Some of the new technology, however, was denied everyone. The big amps had been deactivated when the first settlements of the ancient ones collapsed; Coydt had discovered a way to tap the tremendous power differently and had used them again. Now, however, before the shutdown of the defensive computers, that loophole in physics had been plugged. The big amps would work no longer, and some of the other wondrous things that ran on the same sort of power were still nothing but useless junk. Some things, however, did work. The small handheld amplifiers used a different energy principle which might have been cut off but through oversight had not been. And New Eden was developing both steam and electric power once again, and also finding ways of actually tapping the raw Flux of the great Gate at its center.

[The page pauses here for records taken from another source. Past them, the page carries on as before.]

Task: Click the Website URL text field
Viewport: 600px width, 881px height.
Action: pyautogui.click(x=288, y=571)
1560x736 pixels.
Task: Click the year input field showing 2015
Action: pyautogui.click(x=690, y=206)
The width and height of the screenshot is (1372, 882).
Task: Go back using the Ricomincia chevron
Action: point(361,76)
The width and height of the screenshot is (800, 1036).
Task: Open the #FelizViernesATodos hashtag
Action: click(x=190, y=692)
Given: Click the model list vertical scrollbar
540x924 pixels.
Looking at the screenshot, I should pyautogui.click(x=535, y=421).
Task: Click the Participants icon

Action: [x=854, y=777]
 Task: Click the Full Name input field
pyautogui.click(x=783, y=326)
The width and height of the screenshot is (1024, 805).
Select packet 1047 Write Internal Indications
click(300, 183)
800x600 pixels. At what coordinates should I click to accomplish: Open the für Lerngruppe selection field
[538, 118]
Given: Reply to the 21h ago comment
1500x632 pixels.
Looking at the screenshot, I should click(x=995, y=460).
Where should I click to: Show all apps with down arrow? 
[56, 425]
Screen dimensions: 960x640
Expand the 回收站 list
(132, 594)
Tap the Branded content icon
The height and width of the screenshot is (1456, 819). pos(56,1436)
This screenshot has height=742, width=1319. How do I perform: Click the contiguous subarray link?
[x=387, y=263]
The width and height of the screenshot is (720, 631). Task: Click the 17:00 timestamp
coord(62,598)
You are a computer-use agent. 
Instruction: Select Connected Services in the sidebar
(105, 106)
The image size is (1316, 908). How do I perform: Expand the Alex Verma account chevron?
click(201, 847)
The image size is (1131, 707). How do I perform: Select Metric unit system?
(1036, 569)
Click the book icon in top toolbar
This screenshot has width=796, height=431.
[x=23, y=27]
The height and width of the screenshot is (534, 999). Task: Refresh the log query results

Everyone had cheated for their own or their area's gain before the big shutdown. Vast numbers of program modules covering history, philosophy, economics, and technological wizardry had been removed or recorded before the great library was closed once more.
Many of the smartest men and women of World had prognosticated that New Eden would eventually dominate and perhaps swallow the whole of World no matter how abhorrent its system. It offered a curious mix of religion-and technocracy-based culture that provided stability and a sense of place in the cosmos to those of Anchor and those dispossessed by violence. Its system was so tight and so absolute that rebellion from within was next to impossible. Its lands were so vast and rich that no outside force could conceivably take it by attack, and its economic system, tightly state controlled but offering some independence at the producer and retail levels, worked. The state provided technological help and a guaranteed price to the farmer or manufacturer, so production was high. The state alone controlled all transport and wholesale trading, so prices were controlled. The Church fostered communalism: everyone helped you build your new barn, or repaint your house, and you did the same for them. If someone had bad accidents, or a series of reverses, and needed help, it came from the others.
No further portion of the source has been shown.